We follow Doss from the time he is a boy growing up in Virginia, all the way up until The Battle of Okinawa. Throughout his journey we meet a colorful cast of characters, such as the always lovely Teresa Palmer portraying his wife, Vince Vaughn as a loud and humorously obnoxious drill sergeant (the funniest he’s been in years), and Hugo Weaving as Doss’ emotionally damaged, but ultimately good hearted father. Oh yeah, and Sam Worthington shows up, too. I feel like I’ve haven’t seen him in anything since 2010. All of these actors are great in their respective roles, but it’s odd that most of their characters are very well built up, and then practically vanish during the second half. Sure, they were placeholder roles to begin with. Worried wife, belligerent father, strict drill sergeant, but the actors all injected a certain humanity into their performances that gave them a little depth. The fact that Doss’ wife and father never appear again once we go to Okinawa, makes their characters seem even more underwritten and cliché. I would have gladly taken an extra ten minutes of screentime in order to have some more scenes with his loved ones at the end.

Once we cross the pacific and find ourselves in the Land of the Rising Sun, is where Gibson shows what he’s truly all about. While the man expertly captures character drama, sometimes a tad melodramatically, it’s when Gibson gets to the gruesome violence and carnage where his emotions really come to head. The second half of the film is absolutely relentless. Once our soldiers first ascend the titular ridge, it’s nothing by a non-stop barrage of bullets, explosions, and bloody entrails. Very reminiscent of the iconic D-Day scene in Saving Private Ryan, Gibson doesn’t shy away from showing the appalling violence and chaos of warfare. Men crawl around with their legs reduced to mush, all while their brethren get picked off one by one, by sudden explosions, or shots to the head. It’s nothing short of absolutely visceral. You never feel relaxed during the second half of the film. Characters will sit and talk, then an explosion happens and we’re onto another bloody battle. Tensions are always high.

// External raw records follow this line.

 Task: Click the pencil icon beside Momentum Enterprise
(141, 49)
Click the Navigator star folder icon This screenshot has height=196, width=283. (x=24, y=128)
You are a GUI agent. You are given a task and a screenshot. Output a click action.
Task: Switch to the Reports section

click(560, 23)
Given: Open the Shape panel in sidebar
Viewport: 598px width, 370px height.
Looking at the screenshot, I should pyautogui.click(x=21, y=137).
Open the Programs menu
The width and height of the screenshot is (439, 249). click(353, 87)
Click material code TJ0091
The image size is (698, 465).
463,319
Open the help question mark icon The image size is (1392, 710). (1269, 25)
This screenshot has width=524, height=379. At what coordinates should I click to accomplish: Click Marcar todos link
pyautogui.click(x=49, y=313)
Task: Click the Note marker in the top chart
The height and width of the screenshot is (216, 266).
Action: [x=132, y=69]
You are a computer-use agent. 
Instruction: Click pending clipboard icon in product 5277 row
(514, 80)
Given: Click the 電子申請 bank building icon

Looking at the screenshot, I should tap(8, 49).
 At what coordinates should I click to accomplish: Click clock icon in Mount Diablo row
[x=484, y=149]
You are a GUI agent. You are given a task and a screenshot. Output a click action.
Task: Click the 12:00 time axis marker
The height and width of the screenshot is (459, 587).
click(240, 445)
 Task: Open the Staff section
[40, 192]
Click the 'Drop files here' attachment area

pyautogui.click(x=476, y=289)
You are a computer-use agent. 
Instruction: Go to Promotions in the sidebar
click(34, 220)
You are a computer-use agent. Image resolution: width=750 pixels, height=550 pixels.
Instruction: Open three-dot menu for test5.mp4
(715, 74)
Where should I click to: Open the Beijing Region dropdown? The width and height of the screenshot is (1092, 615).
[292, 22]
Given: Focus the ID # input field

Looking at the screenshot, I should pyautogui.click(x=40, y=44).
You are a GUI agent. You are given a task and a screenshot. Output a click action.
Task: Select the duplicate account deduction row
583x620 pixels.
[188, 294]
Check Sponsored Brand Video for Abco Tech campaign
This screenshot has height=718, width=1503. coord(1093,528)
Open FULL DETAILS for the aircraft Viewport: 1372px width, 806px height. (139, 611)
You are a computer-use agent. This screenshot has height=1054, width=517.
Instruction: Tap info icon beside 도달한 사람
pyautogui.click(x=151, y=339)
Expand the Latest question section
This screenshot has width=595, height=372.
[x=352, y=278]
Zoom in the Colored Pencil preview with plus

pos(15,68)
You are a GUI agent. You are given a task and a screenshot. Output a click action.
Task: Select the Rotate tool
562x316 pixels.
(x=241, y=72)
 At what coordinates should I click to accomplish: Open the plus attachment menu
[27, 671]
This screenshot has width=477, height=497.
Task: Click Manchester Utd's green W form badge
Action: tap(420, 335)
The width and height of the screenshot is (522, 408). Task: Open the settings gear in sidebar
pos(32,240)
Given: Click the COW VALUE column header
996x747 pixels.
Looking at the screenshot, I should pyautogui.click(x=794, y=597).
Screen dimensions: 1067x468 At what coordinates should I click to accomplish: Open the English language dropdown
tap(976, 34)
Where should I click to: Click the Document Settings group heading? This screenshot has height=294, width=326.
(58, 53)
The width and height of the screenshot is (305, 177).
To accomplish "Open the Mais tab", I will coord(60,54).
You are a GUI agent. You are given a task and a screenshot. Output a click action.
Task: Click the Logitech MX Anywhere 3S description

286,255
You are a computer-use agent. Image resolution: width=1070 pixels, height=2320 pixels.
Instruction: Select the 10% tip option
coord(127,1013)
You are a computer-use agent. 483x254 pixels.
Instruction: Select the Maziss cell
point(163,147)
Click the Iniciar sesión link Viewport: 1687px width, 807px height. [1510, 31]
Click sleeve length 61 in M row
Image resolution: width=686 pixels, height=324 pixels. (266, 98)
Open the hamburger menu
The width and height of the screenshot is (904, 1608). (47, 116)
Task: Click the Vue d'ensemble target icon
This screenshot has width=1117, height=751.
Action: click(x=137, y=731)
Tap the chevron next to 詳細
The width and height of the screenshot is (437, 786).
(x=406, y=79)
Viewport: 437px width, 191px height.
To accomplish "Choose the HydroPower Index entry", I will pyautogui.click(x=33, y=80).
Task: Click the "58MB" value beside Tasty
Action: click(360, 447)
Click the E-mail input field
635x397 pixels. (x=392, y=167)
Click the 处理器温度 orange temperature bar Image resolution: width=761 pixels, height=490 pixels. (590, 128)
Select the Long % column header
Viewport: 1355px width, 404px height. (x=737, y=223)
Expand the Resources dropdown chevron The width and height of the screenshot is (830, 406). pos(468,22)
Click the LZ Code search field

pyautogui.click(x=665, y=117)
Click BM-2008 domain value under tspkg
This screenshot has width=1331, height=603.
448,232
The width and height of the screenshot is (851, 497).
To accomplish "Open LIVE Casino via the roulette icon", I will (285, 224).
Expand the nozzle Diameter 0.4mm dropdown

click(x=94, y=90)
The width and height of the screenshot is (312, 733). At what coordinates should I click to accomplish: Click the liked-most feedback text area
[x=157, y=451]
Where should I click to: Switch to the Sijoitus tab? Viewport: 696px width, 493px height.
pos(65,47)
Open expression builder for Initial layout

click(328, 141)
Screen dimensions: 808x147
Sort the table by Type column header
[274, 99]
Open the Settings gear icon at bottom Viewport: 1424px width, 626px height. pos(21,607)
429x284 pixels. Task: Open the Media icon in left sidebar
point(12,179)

Gibson perfectly captures that although you’re faced by insurmountable odds, finding that silver lining in your situation can get you through it. While I was riveted by Doss’ journey and his inspiring conviction to save as many people as possible, I was taken aback by the blood and gore at the same time. It’s this juxtaposition between the best and worst of humanity that brings this story together. No matter how much horror he saw or endured, or how much abuse he took, he never wavered, even when things looked grim. He never sacrificed his morals in order for the greater good. You could really feel the pain everybody was going through. It’s amazing that a director like Quentin Tarantino can make an exploding head hilarious, but Gibson makes it horrifying. One of the many wonderful things about art.

At its surface, Hacksaw Ridge is a harrowing tale of courage and perseverance, but at its core, it’s much, much more. Doss knew he never had to sacrifice his morals or beliefs in order to achieve the greater good. He kept to them to achieve that instead. Hacksaw Ridge is a truly inspiring film. It challenges you to come to terms with how we use violence to achieve peace, and whether it’s truly necessary. It wants you to remember all of those brave men who gave their lives in horrible ways for our freedom. It inspires you to look at yourself, others, and what you could do to make the world an overall better place. The best films are the ones that are talked about decades down the line, never losing their impact. I believe Hacksaw Ridge is one of those films.